US citizen Mufid Elfgeeh, 30, who lives in Rochester, but is originally from Yemen, helped the three jihadists travel to the Syria in 2013 and early 2014, while he also provided material support and resources to the IS, formerly known as ISIS.

"Elfgeeh also plotted to shoot and kill members of the United States military who had returned from Iraq," a statement by the Justice Department said as quoted by Reuters. "As part of the plan to kill soldiers, Elfgeeh purchased two handguns equipped with firearm silencers and ammunition from a confidential source," Reuters reported.

Elfgeeh was charged with seven offenses in total, which also include wanting to kill Shiite Muslims. The FBI had been investigating him since early 2013, which included searching his personal computer, where they found he expressed support for Al-Qaeda and Sunni militant groups in Syria, according to AP.

If convicted, the accused is set to spend a long time behind bars. The three charges of providing material support to Islamic State each carry a maximum sentence of 15 years in prison, and the attempted murder charge carries up to a 20-year sentence.

"With today's indictment of Mufid Elfgeeh, the government demonstrates that it will use all available tools to disrupt and defeat ISIS," William Hochul, US attorney for the Western District of New York, said in the statement.

Elfgeeh was arrested on May 31. A government informant had also taped a conversation with him, in which he said that he planned to act alone.

"It could be right now in the daytime, and I could be ... like this guy here or something ... I could just go back and wait for him to when he leave to go to his garage, and just walk up slowly, boom, boom, boom, inside his garage," he said.

When an informant asked him whether he was going to release a video message of his attacks, Elfgeeh responded, "Once we do five or 10 already, 15, something like that ... then we gonna say something," according to the affidavit, according to AP.

Over 300 American's fighting for IS

The United States government said in late August, it is tracking as many as 300 Americans supposedly fighting with the IS.

We know that there are several hundred American passport holders running around with ISIS in Syria or Iraq,” a senior US official said. “It’s hard to tell whether or not they’re in Syria or moved to Iraq.”

However, it is not just male fighters who have left America to fight in the Middle East.

US authorities are investigating a “curious case” of US women joining the IS. At least three families of Somali origin in the Minneapolis-St. Paul area said that women from their community had gone missing in the last six weeks. According to relatives, they joined the jihadists in Syria and Iraq.

Another example shows a 19-year-old US-Somali woman who joined the Islamic militants. She first traveled to Turkey, and then joined the IS militants in Syria.

Mia Bloom from the Center for Terrorism and Security Studies at the University of Massachusetts Lowell told RT that "ISIS is recruiting these women in order to be baby factories. They are seeing the establishment of an Islamic state and now they need to populate the state."

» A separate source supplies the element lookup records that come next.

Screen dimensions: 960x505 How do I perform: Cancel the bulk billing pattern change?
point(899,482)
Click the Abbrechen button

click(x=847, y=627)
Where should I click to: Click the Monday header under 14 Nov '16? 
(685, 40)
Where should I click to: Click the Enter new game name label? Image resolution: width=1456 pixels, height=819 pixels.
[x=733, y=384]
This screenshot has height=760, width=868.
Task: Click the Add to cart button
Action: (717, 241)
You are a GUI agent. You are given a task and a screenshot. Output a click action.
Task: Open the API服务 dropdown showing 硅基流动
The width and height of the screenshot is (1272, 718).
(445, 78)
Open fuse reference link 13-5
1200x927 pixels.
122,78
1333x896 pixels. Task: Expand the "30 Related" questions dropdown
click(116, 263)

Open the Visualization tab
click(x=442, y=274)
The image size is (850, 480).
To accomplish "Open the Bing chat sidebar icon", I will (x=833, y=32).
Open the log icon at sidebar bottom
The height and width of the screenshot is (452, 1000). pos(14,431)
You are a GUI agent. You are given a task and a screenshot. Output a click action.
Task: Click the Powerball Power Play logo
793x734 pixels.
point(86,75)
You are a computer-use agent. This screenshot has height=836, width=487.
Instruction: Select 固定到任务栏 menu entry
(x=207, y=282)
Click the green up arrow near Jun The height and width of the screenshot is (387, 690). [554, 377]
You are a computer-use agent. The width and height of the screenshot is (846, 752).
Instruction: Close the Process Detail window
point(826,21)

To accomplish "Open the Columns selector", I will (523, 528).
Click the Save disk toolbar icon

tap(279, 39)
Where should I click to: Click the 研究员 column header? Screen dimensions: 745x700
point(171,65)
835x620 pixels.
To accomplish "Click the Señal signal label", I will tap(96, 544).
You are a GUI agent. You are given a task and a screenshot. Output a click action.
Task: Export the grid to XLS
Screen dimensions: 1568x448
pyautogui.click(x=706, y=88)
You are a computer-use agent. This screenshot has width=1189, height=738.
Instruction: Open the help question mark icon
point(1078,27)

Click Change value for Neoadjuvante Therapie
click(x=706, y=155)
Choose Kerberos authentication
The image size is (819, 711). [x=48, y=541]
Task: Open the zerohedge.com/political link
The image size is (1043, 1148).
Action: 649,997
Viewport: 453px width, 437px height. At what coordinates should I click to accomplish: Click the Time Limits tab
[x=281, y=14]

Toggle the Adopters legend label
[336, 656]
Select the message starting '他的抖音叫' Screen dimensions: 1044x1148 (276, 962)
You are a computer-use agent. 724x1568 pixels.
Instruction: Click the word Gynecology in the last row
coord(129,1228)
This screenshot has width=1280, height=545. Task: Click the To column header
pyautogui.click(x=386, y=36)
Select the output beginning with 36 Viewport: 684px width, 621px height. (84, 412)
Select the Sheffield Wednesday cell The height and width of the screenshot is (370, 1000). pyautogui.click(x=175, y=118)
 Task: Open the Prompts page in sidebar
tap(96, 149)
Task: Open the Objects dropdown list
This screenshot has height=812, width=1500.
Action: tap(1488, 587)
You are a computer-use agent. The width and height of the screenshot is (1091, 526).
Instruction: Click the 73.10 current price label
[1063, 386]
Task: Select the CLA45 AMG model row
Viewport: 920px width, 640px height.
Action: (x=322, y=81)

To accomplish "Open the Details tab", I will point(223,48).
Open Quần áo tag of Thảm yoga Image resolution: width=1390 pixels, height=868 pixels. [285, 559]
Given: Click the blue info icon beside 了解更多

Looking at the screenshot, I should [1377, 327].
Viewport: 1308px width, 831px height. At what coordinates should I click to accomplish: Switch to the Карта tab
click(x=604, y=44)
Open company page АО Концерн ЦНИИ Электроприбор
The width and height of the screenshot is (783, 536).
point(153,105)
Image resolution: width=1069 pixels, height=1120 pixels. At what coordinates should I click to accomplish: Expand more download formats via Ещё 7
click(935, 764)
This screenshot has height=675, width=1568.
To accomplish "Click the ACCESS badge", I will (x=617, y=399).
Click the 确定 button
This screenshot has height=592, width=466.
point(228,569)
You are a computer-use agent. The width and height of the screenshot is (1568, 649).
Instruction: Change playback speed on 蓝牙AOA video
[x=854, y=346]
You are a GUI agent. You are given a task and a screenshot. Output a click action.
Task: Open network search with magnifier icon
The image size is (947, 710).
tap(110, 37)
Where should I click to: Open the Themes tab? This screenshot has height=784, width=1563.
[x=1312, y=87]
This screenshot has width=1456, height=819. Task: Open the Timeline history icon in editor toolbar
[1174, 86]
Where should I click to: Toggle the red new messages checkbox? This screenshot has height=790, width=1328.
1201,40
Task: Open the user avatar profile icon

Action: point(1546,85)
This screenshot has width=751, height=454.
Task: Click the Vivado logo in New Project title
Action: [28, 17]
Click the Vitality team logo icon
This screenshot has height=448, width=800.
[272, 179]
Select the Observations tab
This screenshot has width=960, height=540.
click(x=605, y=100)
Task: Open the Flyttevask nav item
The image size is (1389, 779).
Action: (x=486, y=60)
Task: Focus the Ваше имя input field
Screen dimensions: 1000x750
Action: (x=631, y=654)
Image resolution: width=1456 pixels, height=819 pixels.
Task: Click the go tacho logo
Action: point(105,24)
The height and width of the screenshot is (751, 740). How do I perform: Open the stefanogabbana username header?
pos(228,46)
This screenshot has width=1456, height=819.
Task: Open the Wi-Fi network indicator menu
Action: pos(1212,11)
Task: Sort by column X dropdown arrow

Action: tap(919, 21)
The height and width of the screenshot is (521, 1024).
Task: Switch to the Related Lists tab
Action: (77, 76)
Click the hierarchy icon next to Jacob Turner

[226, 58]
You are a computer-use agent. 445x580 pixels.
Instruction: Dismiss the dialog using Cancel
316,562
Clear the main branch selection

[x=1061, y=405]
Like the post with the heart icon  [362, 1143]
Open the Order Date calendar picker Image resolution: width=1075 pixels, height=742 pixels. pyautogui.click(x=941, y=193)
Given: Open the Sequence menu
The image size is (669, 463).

“A lot of young people have been recruited in a very exploitative way. The recruiters are like predators, so they are looking for young people who very often may be seeking out some involvement, and may not necessarily know what their individual obligation is to their religion,” she added.

On Tuesday, US Defense Secretary Chuck Hagel said the US Central Command has a plan to take “targeted actions against ISIS safe havens in Syria,” including striking infrastructure. Hagel also unveiled a plan to boost Iraqi forces by 1,600 US "military advisers."

The US will also train and equip 5,000 members of the Syrian opposition to fight the militants from the Islamic State group, previously known as ISIS and ISIL. However, Hagel said that this number will not be enough to turn the tide at this stage and might be boosted later.

The plan to strike Syria was confirmed by General Martin Dempsey, the chairman of the Joint Chiefs of Staff.

"We will be prepared to strike ISIL targets in Syria that degrade ISIL's capabilities," General Dempsey said during Wednesday’s hearing before the Senate Armed Services Committee.